--- start Provided information ---
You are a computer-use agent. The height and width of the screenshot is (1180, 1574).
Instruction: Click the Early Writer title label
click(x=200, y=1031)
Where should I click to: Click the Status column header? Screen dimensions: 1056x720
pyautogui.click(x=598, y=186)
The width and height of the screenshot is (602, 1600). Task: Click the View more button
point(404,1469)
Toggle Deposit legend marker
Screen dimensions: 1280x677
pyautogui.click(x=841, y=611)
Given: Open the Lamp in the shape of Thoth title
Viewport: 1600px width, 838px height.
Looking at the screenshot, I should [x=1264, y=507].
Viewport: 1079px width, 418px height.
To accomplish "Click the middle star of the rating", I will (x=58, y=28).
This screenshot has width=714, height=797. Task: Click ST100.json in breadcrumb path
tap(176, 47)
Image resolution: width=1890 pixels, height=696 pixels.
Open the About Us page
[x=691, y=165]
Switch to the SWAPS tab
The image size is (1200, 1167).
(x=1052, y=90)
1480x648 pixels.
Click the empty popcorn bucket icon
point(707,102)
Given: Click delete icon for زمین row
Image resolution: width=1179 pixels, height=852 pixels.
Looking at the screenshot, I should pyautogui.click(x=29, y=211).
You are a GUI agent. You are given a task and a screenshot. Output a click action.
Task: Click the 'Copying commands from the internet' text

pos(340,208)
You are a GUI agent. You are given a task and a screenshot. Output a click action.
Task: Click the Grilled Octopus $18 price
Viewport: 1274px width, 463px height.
--- end Provided information ---
## What you are asked to do
Output the entries from their first line through the line containing "pyautogui.click(x=598, y=186)", including both ends, as a JSON list of strings with one string per line and blank lines omitted.

## Solved problem
[
  "You are a computer-use agent. The height and width of the screenshot is (1180, 1574).",
  "Instruction: Click the Early Writer title label",
  "click(x=200, y=1031)",
  "Where should I click to: Click the Status column header? Screen dimensions: 1056x720",
  "pyautogui.click(x=598, y=186)"
]